Or, dans le même temps, le pétrole camerounais est réputé lourd, et pauvre en produits légers (pétrole lampant, carburant, etc). De fait, la Sonara, l’usine à capitaux mixtes de raffinage, se trouve obligé d’importer, aux cours mondiaux, le pétrole brut nécessaire à son activité de raffinage. Un spécialiste de la filière pétrolière camerounaise confirme : “ Une partie seulement, la moins importante des approvisionnements de la Sonara en pétrole brut, est assurée par la Snh qui les facture à la raffinerie suivant les cours observés au niveau du marché mondial, l’autre partie, la plus importante, étant importée ”.
En 2004, par exemple, le pétrole brut camerounais représente à peine 14 % de l’ensemble des stocks traités par la Sonara. Le Cameroun importe le pétrole brut du Nigeria, pour alimenter son usine ; mais, en cas de pénurie, il est arrivé que le pétrole raffiné soit acheté pour alimenter le marché.
Dans le même temps, la Sonara, mise à contribution par l’Etat pour tenter d’endiguer la hausse des prix intérieurs des produits pétroliers, s’est rapidement retrouvée en difficulté.
Elle ne pratiquait plus des prix sortie usine en rapport avec l’évolution du marché. “ Cette situation a lourdement pesé sur la trésorerie, non seulement de la Sonara, qui a enregistré d’importants manques à gagner financiers sur les prix des produits pétroliers à la sortie de la raffinerie, mais également de la Csph qui a dû procéder à des réajustements successifs à la baisse du taux de péréquation transport ”, explique un responsables de la Caisse de stabilisation des prix des hydrocarbures (Csph).
Par conséquent, au cours des 18 derniers mois, la Sonara a dû subir un manque à gagner de 14,6 milliards de F Cfa, pour maintenir les prix du carburant à la baisse ; tandis que, dans la même période, le manque à gagner, subi par la Csph, se situait à 8,2 milliards de francs Cfa. L’Etat a donc dû se résoudre à indexer les prix intérieurs sur les cours internationaux.
Sur les marchés internationaux, le pétrole camerounais n’est certainement pas le plus couru déjà par son origine au Golfe de guinée. “ Dans le Golfe de guinée, les bruts, s’ils ne sont pas proches du brent, ne présentent une décote moyenne que de 1 à 2 dollars par rapport au brent ”, indique l’observatoire de la gestion des revenus pétroliers dans une lettre récente.

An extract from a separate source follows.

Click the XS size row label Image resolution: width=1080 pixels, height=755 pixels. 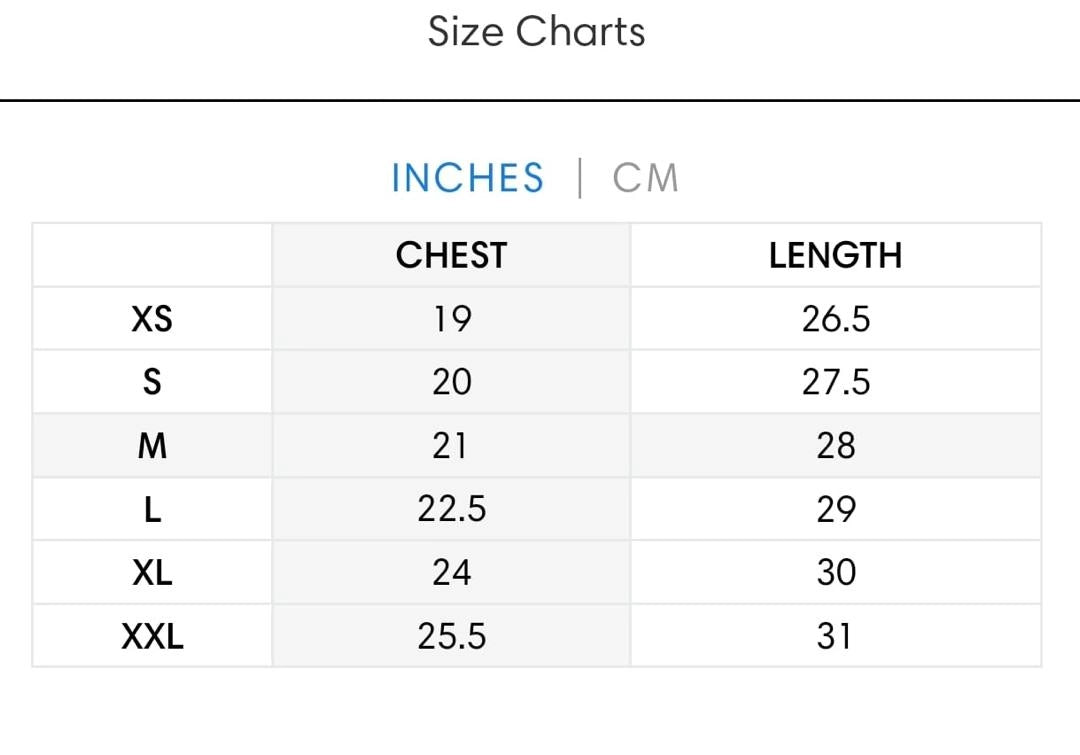point(152,319)
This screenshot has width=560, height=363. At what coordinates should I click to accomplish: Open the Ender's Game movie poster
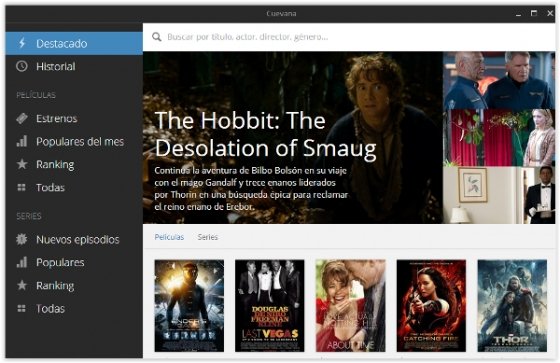click(189, 306)
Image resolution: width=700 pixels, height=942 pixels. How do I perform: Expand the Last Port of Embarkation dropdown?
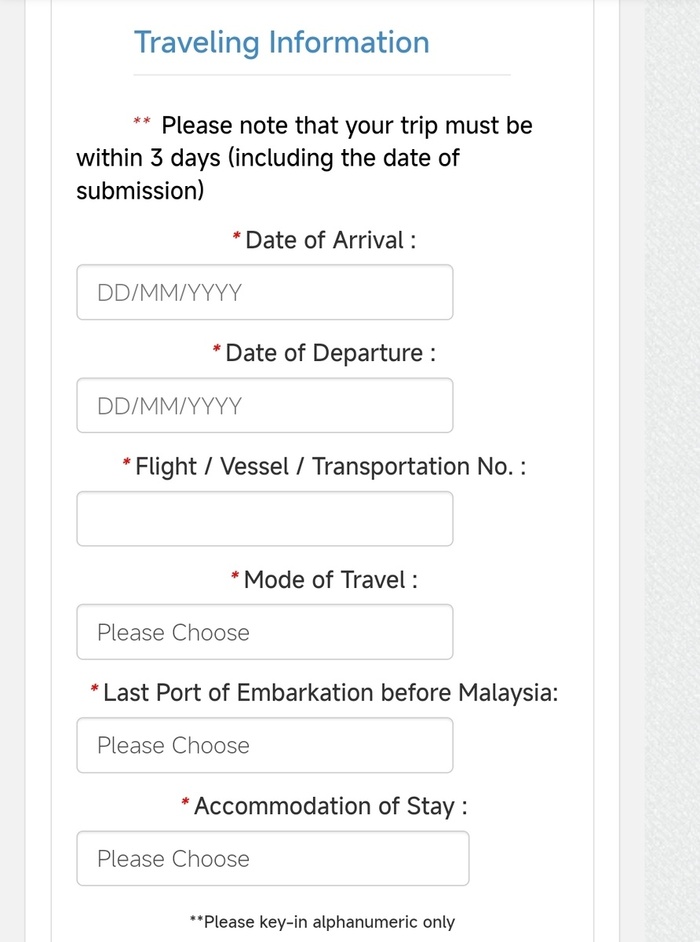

Mais au niveau du Cameroun, cette décote semble aggravée du fait d’une qualité peu prisée, comme en témoigne cette note de conjoncture du Fonds monétaire internationale (Fmi), datant de 2005 : “ Les bruts camerounais sont des bruts lourds, et la décote par rapport au brut de référence Weo (World Energy Outlook) s’est récemment accrue. Les capacités de raffinage mondiales existantes privilégient le brut léger ces temps derniers ; ce qui a cause une augmentation sensible des écarts léger-lourd.
Au Cameroun, le décote par rapport au Weo de référence a atteint 5 dollars Eu par baril au dernier trimestre 2004, au lieu de 2 dollars Ue par baril en moyenne antérieurement ”. Pourtant, le pétrole reste de loin le principal produit d’exportation du Cameroun, représentant près de 45 % des recettes d’exportation, et surtout faisant rentrer plus de 250 milliards de francs Cfa dans les caisses de l’Etat. Pour l’instant, les pays de la communauté européenne, principalement la France et l’Espagne, se partagent la production camerounaise avec la Chine et les Etats-Unis.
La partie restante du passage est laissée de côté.